-- DIRECTIONS --
Return every line in the items below that contains the string "coordinates", matching case exactly.

-- RECORDS SUPPLIED --
__________

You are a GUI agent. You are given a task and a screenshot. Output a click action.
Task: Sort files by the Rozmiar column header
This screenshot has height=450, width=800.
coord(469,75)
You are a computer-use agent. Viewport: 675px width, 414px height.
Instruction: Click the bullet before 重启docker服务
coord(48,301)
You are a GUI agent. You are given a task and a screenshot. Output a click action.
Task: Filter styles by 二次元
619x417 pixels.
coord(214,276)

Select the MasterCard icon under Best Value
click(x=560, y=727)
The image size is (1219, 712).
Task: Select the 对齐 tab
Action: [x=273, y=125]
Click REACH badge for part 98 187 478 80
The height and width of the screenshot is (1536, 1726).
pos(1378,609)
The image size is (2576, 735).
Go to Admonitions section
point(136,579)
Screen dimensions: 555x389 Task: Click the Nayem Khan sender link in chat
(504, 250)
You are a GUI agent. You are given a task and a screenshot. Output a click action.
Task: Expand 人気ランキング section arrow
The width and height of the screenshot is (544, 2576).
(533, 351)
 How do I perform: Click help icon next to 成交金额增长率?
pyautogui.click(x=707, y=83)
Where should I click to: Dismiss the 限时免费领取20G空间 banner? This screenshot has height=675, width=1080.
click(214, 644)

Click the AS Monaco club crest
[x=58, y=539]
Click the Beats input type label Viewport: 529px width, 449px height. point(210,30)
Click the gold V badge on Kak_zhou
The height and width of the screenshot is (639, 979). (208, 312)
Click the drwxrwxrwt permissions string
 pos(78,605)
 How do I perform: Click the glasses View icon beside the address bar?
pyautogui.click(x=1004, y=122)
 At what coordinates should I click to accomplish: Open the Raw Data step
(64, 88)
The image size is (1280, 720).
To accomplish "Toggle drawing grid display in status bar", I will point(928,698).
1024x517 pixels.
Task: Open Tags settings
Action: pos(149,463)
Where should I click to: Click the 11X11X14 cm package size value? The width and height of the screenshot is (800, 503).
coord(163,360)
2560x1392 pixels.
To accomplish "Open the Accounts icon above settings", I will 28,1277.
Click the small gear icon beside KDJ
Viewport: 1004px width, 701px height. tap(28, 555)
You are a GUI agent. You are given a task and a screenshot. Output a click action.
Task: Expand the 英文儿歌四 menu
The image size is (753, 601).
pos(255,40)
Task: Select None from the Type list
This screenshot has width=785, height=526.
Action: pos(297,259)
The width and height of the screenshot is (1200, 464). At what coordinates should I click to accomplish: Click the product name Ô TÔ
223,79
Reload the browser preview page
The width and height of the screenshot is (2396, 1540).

__________

-- TASK OUTPUT --
 At what coordinates should I click to accomplish: Open the Raw Data step
The width and height of the screenshot is (1200, 464). At what coordinates should I click to accomplish: Click the product name Ô TÔ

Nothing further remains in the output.